__EXERCISE AIM__
Reproduce each line of the material exactly, minus any picture.

•••

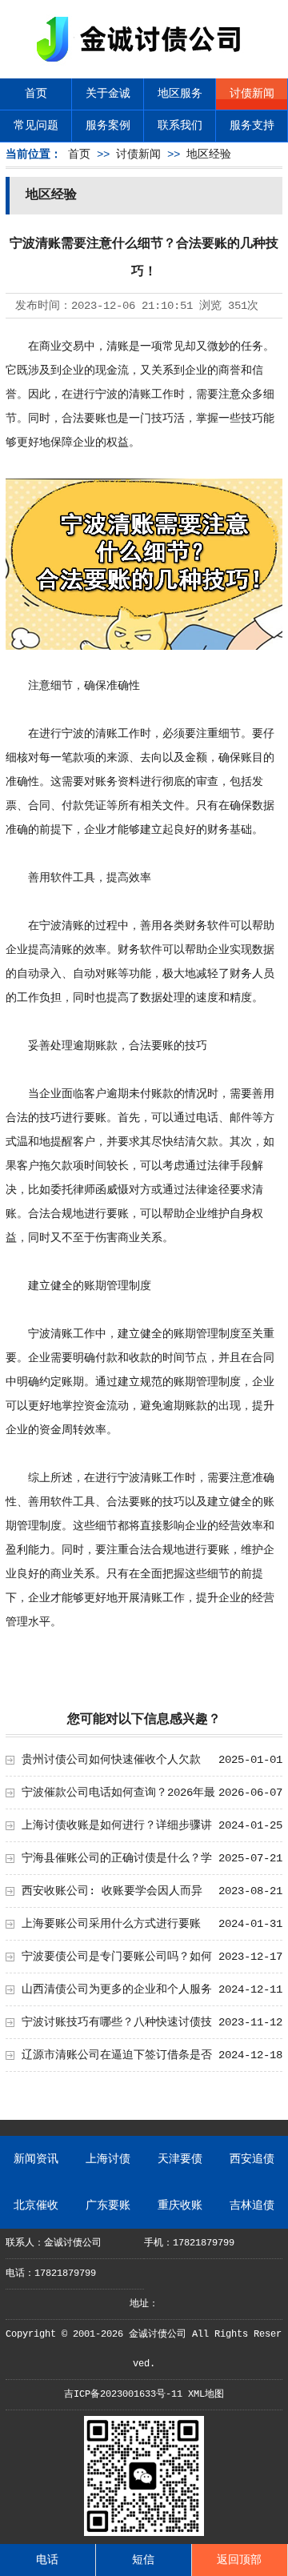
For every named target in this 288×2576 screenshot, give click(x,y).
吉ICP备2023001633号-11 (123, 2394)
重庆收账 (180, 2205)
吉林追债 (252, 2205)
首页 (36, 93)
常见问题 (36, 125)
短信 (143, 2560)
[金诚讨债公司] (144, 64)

•••

__ANSWER TO THIS PROBLEM__
For every named target in this 288×2576 screenshot, give click(x,y).
吉ICP备2023001633号-11 (123, 2394)
重庆收账 (180, 2205)
吉林追债 (252, 2205)
首页 (36, 93)
常见问题 (36, 125)
短信 (143, 2560)
[金诚讨债公司] (144, 64)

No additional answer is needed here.